EXCERPT PROVIDED
◇ ◇ ◇ ◇ ◇ ◇ ◇

We assume the settlement of all of our Redeemable non-controlling interests using the maximum number of shares permitted under our arrangements. The issuance of shares and the related income acquired are excluded from the calculation if an assumed purchase of Redeemable non-controlling interests would be anti-dilutive to diluted earnings per share.
We are required to apply the if-converted method to our outstanding junior convertible securities when calculating Earnings per share (diluted). Under the if-converted method, shares that are issuable upon conversion are deemed outstanding, regardless of whether the securities are contractually convertible into our common stock at that time. For this calculation, the interest expense (net of tax) attributable to these dilutive securities is added back to Net income (controlling interest), reflecting the assumption that the securities have been converted. Issuable shares for these securities and related interest expense are excluded from the calculation if an assumed conversion would be anti-dilutive to diluted earnings per share.
The following table provides a reconciliation of the numerator and denominator used in the calculation of basic and diluted earnings per share:
| | | | | | | | | | | | | | | | | | | | | | | | | | | | | |
| | Three Months Ended | | Six Months Ended | |
(in millions) | | 6/30/2023 | | 6/30/2024 | | 6/30/2023 | | 6/30/2024 | |
Numerator | | | | | | | | | |
Net income (controlling interest) | | $ | 125.3 | | | $ | 76.0 | | | $ | 259.8 | | | $ | 225.8 | | |
Income from hypothetical settlement of Redeemable non-controlling interests, net of taxes | | 8.2 | | | 0.3 | | | 4.5 | | | 0.7 | | |
Interest expense on junior convertible securities, net of taxes | | 3.4 | | | 3.4 | | | 6.7 | | | 6.7 | | |
Net income (controlling interest), as adjusted | | $ | 136.9 | | | $ | 79.7 | | | $ | 271.0 | | | $ | 233.2 | | |
Denominator | | | | | | | | | |
Average shares outstanding (basic) | | 35.9 | | | 31.5 | | | 35.9 | | | 32.1 | | |
Effect of dilutive instruments: | | | | | | | | | |
Stock options and restricted stock units | | 1.7 | | | 1.9 | | | 1.8 | | | 1.9 | | |
Hypothetical issuance of shares to settle Redeemable non-controlling interests | | 2.8 | | | 0.2 | | | 0.8 | | | 0.3 | | |
Junior convertible securities | | 1.7 | | | 1.7 | | | 1.7 | | | 1.7 | | |
Average shares outstanding (diluted) | | 42.1 | | | 35.3 | | | 40.2 | | | 36.0 | | |
(2) As supplemental information, we provide non-GAAP performance measures of Adjusted EBITDA (controlling interest), Economic net income (controlling interest), and Economic earnings per share. We believe that many investors use our Adjusted EBITDA (controlling interest) when comparing our financial performance to other companies in the investment management industry. Management utilizes these non-GAAP performance measures to assess our performance before our share of certain non-cash GAAP expenses primarily related to the acquisition of interests in Affiliates and to improve comparability between periods. Economic net income (controlling interest) and Economic earnings per share are used by management and our Board of Directors as our principal performance benchmarks, including as one of the measures for determining executive compensation. These non-GAAP performance measures are provided in addition to, but not as a substitute for, Net income (controlling interest), Earnings per share, or other GAAP performance measures. For additional information on our non-GAAP measures, see our most recent Annual and Quarterly Reports on Form 10-K and 10-Q, respectively, which are accessible on the SEC's website at www.sec.gov.

◇ ◇ ◇ ◇ ◇ ◇ ◇

PROVIDED DATA
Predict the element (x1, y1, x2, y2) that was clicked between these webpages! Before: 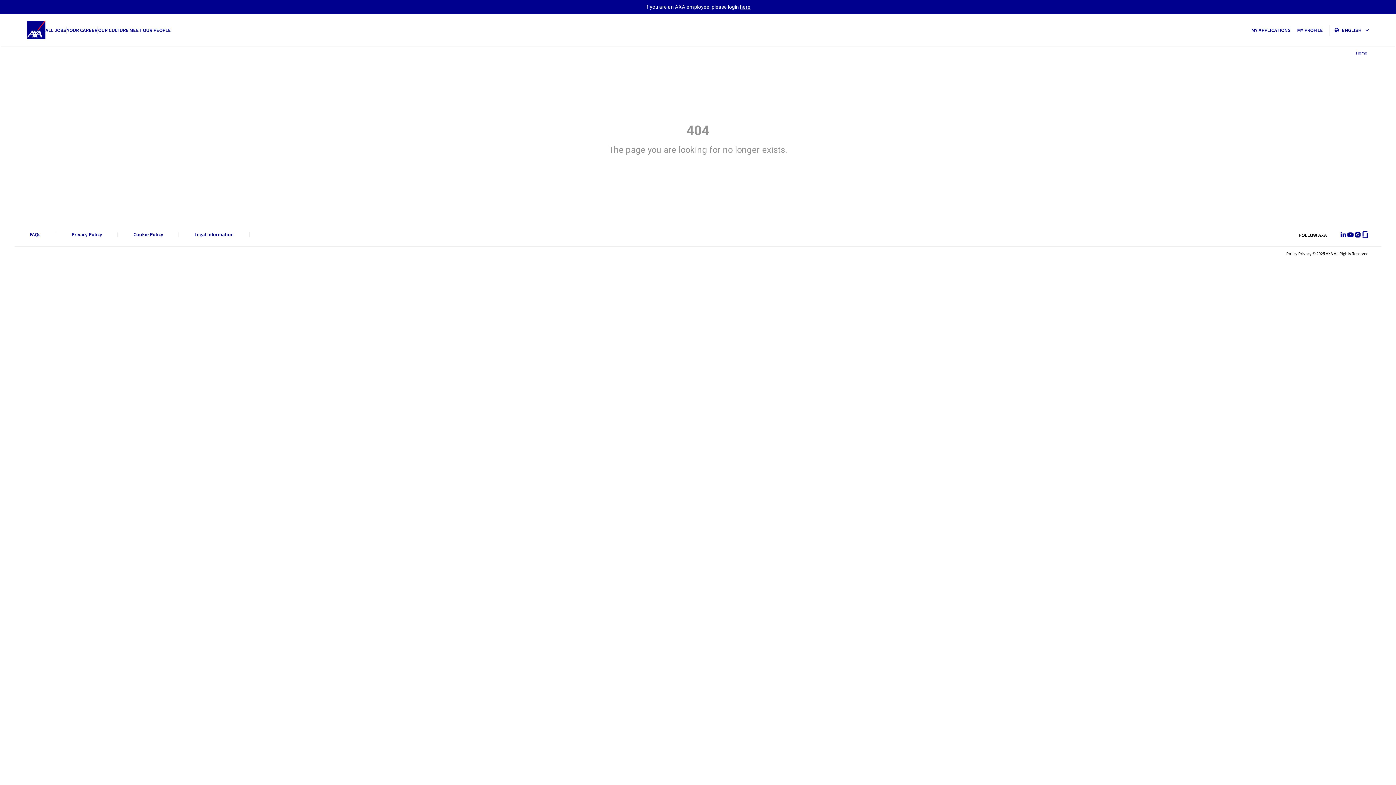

◇ ◇ ◇ ◇ ◇ ◇ ◇

Pick up the excerpt on earnings per share and non-GAAP performance measures after its final sentence and continue it.

RESPONSE TO THIS TASK
Adjusted EBITDA (controlling interest) represents our performance before our share of interest expense, income and certain non-income based taxes, depreciation, amortization, impairments, gains and losses related to Affiliate Transactions, and non-cash items such as certain Affiliate equity activity, gains and losses on our contingent payment obligations, and unrealized gains and losses on seed capital, general partner commitments, and other strategic investments. Adjusted EBITDA (controlling interest) is also adjusted to include realized economic gains and losses related to these seed capital, general partner commitments, and other strategic investments.
Under our Economic net income (controlling interest) definition, we adjust Net income (controlling interest) for our share of pre-tax intangible amortization and impairments related to intangible assets (including the portion attributable to equity method investments in Affiliates) because these expenses do not correspond to the changes in the value of these assets, which do not diminish predictably over time. We also adjust for deferred taxes attributable to intangible assets because we believe it is unlikely these accruals will be used to settle material tax obligations. Further, we adjust for gains and losses related to Affiliate Transactions, net of tax, and other economic items. Other economic items include certain Affiliate equity activity, gains and losses related to contingent payment obligations, tax windfalls and shortfalls from share-based compensation, unrealized gains and losses on seed capital, general partner commitments, and other strategic investments, and realized economic gains and losses related to these seed capital, general partner commitments, and other strategic investments.
Economic earnings per share represents Economic net income (controlling interest) divided by the Average shares outstanding (adjusted diluted). In this calculation, we exclude the potential shares issued upon settlement of Redeemable non-controlling interests from Average shares outstanding (adjusted diluted) because we intend to settle those obligations without issuing shares, consistent with all prior Affiliate equity purchase transactions. The potential share issuance in connection with our junior
Notes (continued)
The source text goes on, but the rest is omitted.